As I’ve talkedabout nowextensively, I think enacting RSPs in policy now makes it easier not harder to get even better future regulations enacted. It seems that your main reason for disagreement is that you believe in extremely short timelines / fast takeoff, such that we will never get future opportunities to revise AI regulation. That seems pretty unlikely to me: my expectation especially is that as AI continues to heat up in terms of its economic impact, new policy windows will keep arising in rapid succession, and that we will see many of them before the end of days.
I’m sorry for that magnitude of misunderstanding, and will try to clarify it upfront in the post, but a large part of my argument is about why the principles of RSPs are not good enough, rather than the specific implementation (which is also not sufficient though, and which I argue in “Overselling, underdelivering” is one of the flaws of the framework and not just a problem that will pass).
You can check Section 3 for why I think that the principles are flawed, and Section 1 and 2 to get a better sense of what better principles look like.
Regarding the timeline, I think that it’s unreasonable to expect major framework changes over less than 5 years.
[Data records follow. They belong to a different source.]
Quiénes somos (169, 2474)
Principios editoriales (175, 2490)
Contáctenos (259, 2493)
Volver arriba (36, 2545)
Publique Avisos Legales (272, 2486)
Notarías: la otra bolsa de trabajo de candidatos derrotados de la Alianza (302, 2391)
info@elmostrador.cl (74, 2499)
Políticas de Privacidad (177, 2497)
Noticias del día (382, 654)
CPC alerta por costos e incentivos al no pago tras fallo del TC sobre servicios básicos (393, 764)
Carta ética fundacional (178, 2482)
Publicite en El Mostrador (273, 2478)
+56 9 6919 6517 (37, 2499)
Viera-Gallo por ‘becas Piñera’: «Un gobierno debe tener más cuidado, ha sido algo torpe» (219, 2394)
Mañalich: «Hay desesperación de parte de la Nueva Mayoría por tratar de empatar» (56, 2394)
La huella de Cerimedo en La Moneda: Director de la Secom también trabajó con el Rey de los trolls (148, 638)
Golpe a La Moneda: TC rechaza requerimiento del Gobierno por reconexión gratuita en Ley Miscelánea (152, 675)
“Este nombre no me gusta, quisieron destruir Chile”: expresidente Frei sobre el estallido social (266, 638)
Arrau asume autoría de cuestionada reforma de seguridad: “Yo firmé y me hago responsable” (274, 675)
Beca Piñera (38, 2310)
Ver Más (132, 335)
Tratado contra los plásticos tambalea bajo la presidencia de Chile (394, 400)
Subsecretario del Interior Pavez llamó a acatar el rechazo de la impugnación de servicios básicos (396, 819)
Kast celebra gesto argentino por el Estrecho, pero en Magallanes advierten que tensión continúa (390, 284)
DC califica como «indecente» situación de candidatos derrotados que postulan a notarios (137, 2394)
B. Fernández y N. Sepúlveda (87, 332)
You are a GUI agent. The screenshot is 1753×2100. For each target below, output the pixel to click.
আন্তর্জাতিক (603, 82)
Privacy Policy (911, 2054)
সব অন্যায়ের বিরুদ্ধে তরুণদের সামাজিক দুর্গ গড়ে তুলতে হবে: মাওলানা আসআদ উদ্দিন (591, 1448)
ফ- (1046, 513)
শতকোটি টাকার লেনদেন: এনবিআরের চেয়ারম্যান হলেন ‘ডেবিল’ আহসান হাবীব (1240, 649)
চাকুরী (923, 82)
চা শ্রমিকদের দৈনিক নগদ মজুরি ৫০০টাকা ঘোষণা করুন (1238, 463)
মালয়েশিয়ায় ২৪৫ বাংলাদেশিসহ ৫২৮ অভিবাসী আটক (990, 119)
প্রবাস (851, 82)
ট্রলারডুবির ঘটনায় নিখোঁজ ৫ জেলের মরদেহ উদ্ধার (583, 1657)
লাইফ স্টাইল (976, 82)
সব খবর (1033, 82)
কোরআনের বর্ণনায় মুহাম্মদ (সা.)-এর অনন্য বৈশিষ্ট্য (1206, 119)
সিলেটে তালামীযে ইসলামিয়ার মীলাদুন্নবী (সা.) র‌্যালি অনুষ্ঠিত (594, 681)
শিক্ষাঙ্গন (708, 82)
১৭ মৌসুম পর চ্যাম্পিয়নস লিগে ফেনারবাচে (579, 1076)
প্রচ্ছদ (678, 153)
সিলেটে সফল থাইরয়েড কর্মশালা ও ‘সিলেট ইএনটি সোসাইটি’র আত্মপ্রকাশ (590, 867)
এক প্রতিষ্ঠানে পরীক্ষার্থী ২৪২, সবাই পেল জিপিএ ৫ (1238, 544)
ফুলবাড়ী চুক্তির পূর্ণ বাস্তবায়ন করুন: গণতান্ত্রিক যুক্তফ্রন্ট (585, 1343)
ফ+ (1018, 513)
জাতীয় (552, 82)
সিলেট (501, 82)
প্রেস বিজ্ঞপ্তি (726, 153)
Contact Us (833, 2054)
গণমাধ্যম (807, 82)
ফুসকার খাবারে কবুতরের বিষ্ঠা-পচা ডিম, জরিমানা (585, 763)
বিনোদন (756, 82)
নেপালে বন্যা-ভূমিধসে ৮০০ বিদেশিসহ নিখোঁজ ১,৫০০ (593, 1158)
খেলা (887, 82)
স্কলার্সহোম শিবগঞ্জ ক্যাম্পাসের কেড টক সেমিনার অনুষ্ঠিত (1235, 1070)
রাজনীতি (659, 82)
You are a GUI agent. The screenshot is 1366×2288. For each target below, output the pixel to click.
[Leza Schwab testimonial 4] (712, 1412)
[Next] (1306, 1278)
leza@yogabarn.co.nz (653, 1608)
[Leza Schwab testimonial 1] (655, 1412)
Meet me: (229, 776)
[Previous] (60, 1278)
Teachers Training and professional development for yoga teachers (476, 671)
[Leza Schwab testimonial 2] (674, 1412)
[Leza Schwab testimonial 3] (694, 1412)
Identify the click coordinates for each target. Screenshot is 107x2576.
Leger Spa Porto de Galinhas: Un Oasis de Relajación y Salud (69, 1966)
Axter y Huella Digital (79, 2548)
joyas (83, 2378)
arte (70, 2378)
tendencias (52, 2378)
And as I wrote, if you think otherwise, I’d love to hear any example of that happening in the past and the conditions under which it happened.
I do think that within the RSP framework, you can maybe get better but as I argue in Section 3, I think the framework is fundamentally flawed and should be replaced by a standard risk management framework, in which we include evals.
@evhub I think it’s great when you and other RSP supporters make it explicit that (a) you don’t think they’re sufficient and (b) you think they can lead to more meaningful regulation.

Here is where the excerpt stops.